Problem requirements:
Swap "believable" for "convincing" in the Rainy Day Sisters review below, and write out the passage from "The way the story developed" to "realistic and promising." with that change made.

Passage for review:
# # # # # # #

Rainy Day Sisters
Published: Penguin Group: Berkley, NAL / Signet
Date: 4th August 2015
Genre: Women’s Fiction
Source: Publisher via NetGalley
Two sisters, almost total strangers, begin a journey towards connection and a sense of family. They do not gel immediately, yet perhaps underneath they are more alike than they initially experience. Rainy Day Sisters is set in the fictional town of Hartley-on-Sea in Cumbria, England. Ultimately this is a story of hope and connection and finding family as two sisters battle it out to find what they need.
Rachel the older sister, has set up a B&B, she is a rather self-contained, organised, lonely person. When her sister Lucy arrives to stay with her she is remote and clinical and rather disapproving of Lucy. She is very prickly. It was easy to dislike her, yet as the story unfolds, the more I understood her, the more I felt compassion for her.
Lucy has come from Boston to stay with her sister, she is an artist, but has been shamed by her mother, the esteemed artist Fiona Bagshaw, in the press and through social media. Lucy seeks refuge with Rachel and begins a job in the local school as a temp office worker. While she is not really skilled for the work she soon finds her way about and her compassion and understanding for the children soon see her involved in the local communtiy.
At the core of the sisters’ lives is the influence their mother Fiona Bagshaw has had on their lives. She has been cold and unloving towards Rachel, who has felt jealous and angry with Fiona for the way she wanted Lucy. Yet it was never a bed of roses for Lucy either. She experienced some serious bullying at school because of her mother’s ‘art’, and in general did not have a normal family experience.
I liked how the novel explored the mother/daughter relationship through Rachel and Lucy and also with a few of the families in the town. The importance of family, love and acceptance is highlighted, and how important the actions of a parent are. In so many ways this is echoed throughout the lives of the villagers.
The way the story developed was very believable, the characters felt very real, the town and its inhabitants adding flavour and impact to the story. I liked the way the story ended, not over the top, but realistic and promising.

# # # # # # #

Data section:
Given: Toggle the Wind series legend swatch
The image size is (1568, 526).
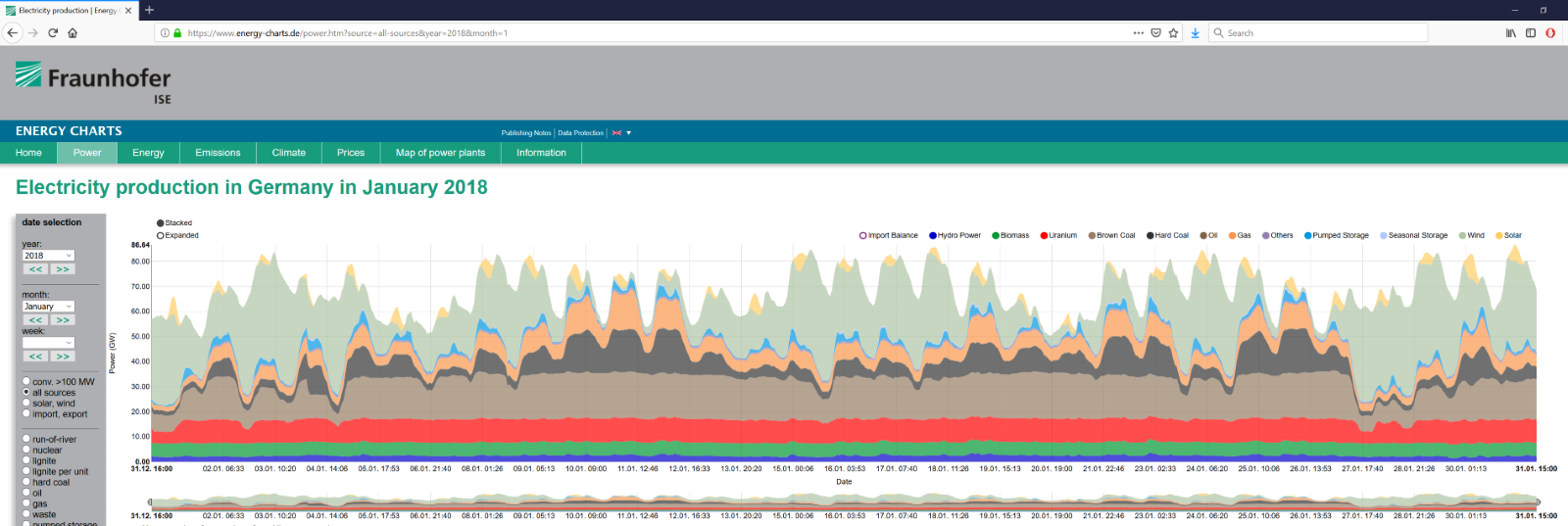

# # # # # # #

Solution to the exercise:
The way the story developed was very convincing, the characters felt very real, the town and its inhabitants adding flavour and impact to the story. I liked the way the story ended, not over the top, but realistic and promising.